Man liest also getröstet weiter und wird beispielsweise darüber informiert, dass die arabischen Ziffern 1, 2, 3, 4, 5 ... gar nicht von den Arabern stammen, sondern aus Indien. Die Araber brachten sie lediglich von dort mit nach Europa – über Nordafrika und Spanien. Dafür wird den Arabern an einer anderen Stelle etwas zugeordnet, das man bisher nur am Rande wahrnahm: Sie und nicht die europäischen Kolonialmächte waren die grössten Sklavenhändler und -besitzer der Menschheitsgeschichte. Der arabische Sklavenhandel beginnt bereits im 7. und endete erst im 19.Jahrhundert, und er forderte mehr Menschenleben als der europäische, nicht weil er länger dauerte, sondern weil man die Sklaven schlechter behandelte. Die Europäer bekommen dafür an einem anderen Ort wiederum ein weiteres Stück Barbarei zurück: Unter dem Stichwort Skalp ist zu lesen, dass nicht die Indianer, sondern vor allem die Europäer ihre Gegner skalpierten. Die Kopfhaut als Trophäe des Triumphes sei schon im Altertum bekannt gewesen und es sei zu bezweifeln, dass die Indianer von dieser Praxis überhaupt schon vor der Ankunft der Europäer wussten. Plausibel gemacht wird dies auch durch die Tatsache, dass die Europäer für jeden getöteten Indianer eine Prämie kassierten, dafür aber einen Beweis erbringen mussten: seinen Skalp.

 

Dass Hamburger tatsächlich aus Hamburg stammen und von dort nach Amerika gelangten, Fussball keineswegs als Sport der Arbeiterklasse begann, sondern wie früher Tennis und Golf etwas für die betuchte Gesellschaft war, die Guillotine nicht vom Arzt Guillotin „erfunden“ wurde, sondern bereits im alten Persien bekannt war oder die Kamele nicht Wasser, sondern Fett in ihren Höckern speichern, hat man es vorher nicht gewusst, jetzt weiss man es. Und was hat man davon? Abgesehen davon, dass man ein paar wenige Irrtümer aufgibt, im Wissen, dass man sich in Büchern, Zeitungen, Gesprächen täglich neue besorgt?
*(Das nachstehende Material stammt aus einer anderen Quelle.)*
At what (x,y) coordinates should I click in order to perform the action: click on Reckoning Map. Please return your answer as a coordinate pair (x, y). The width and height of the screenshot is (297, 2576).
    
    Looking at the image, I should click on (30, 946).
Auch Rousseau hilft da nicht unbedingt weiter: „Das einzige Mittel, den Irrtum zu vermeiden, ist die Unwissenheit“.

 

Der einzige Trost, den dieses Lexikon der populären Irrtümer bietet: die geschilderten Irrtümer sind meistens harmlos. Ein bisschen kränkend zwar, aber harmlos. Und so ist die Lektüre nicht nur betrüblich, sondern auch erheiternd, und das Hindernisrennen durch den Parcours des Wissens bekommt die komisch-traurigen Züge eines Slapstick. Und man legt das Buch weg und macht sich an seine eigene Liste kleiner Denkfehler und kursichtiger Interpretationen wie etwa: Wer viel verdient, kann viel; wer sich zu verkaufen weiss, hat etwas zu bieten; wer mobil ist, kommt weit(er); wer viel leistet, bewirkt etwas, und wer von sozialer Verantwortung spricht, bescheisst nicht bei den Steuern. Und wer bescheissen sagt, ist vulgär und wer im Film Intimacy sitzt und sich frägt, was genau an wortlosem Sex in einem dreckigen Keller so aufregend ist, versteht nichts von Leidenschaft. Man könnte die Liste beliebig verlängern. Und schon morgen sähe die Liste anders aus. Stoff gibt es genug. Die Irrtümer ändern, das Irren bleibt sich gleich und ist nicht die Ausnahme, sondern eher die Regel. Aber vielleicht irre ich mich da.